(Data items)

::::::

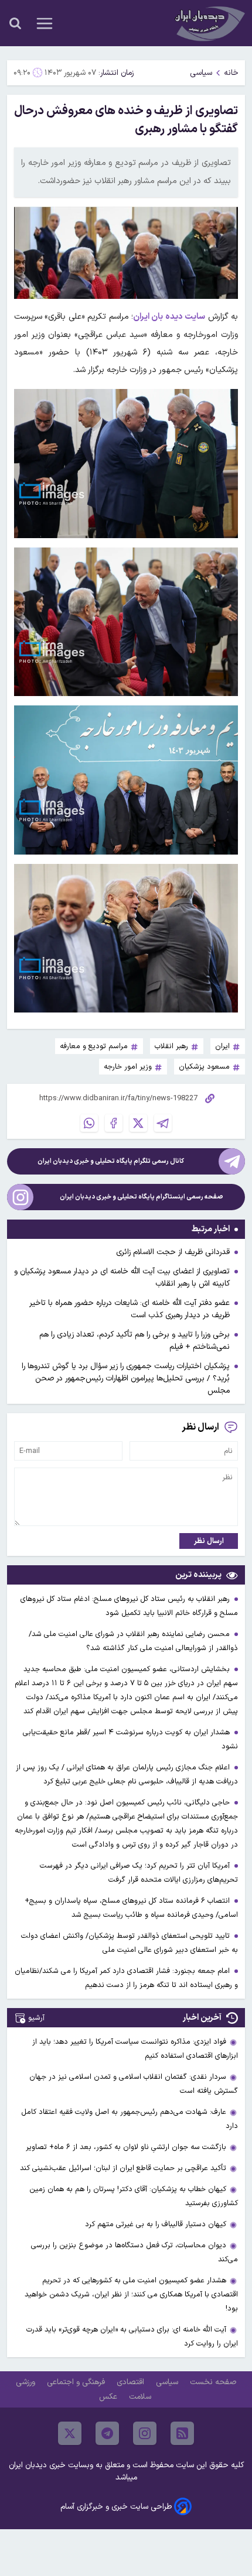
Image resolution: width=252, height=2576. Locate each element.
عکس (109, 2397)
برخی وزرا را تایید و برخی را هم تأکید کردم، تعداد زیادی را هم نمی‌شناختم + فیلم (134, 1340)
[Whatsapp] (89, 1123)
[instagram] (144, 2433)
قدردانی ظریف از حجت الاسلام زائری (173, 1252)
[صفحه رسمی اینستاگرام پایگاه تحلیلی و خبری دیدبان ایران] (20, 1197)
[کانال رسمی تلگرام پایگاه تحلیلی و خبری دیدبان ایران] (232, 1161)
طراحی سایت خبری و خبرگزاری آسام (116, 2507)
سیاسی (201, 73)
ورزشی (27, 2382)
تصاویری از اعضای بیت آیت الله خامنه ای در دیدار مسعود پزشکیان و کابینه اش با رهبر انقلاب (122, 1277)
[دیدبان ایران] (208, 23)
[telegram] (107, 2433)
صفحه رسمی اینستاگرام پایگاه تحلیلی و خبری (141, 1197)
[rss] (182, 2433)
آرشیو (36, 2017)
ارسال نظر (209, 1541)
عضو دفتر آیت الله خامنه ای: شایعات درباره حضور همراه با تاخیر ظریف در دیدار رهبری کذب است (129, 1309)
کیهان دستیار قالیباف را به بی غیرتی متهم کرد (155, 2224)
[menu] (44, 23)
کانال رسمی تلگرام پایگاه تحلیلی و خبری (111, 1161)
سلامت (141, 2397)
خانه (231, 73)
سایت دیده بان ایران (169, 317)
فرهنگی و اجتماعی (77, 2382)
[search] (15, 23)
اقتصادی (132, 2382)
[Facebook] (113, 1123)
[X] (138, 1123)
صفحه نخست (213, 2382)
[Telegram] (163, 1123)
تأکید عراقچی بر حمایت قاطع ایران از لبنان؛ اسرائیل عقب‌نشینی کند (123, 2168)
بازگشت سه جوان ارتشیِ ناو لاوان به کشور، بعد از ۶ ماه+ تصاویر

::::::

Reproduce the lines above, beginning at the line with "[rss] (182, 2433)" and stopping after the line with "[Telegram] (163, 1123)", exactly as they are.

[rss] (182, 2433)
آرشیو (36, 2017)
ارسال نظر (209, 1541)
عضو دفتر آیت الله خامنه ای: شایعات درباره حضور همراه با تاخیر ظریف در دیدار رهبری کذب است (129, 1309)
کیهان دستیار قالیباف را به بی غیرتی متهم کرد (155, 2224)
[menu] (44, 23)
کانال رسمی تلگرام پایگاه تحلیلی و خبری (111, 1161)
سلامت (141, 2397)
خانه (231, 73)
سایت دیده بان ایران (169, 317)
فرهنگی و اجتماعی (77, 2382)
[search] (15, 23)
اقتصادی (132, 2382)
[Facebook] (113, 1123)
[X] (138, 1123)
صفحه نخست (213, 2382)
[Telegram] (163, 1123)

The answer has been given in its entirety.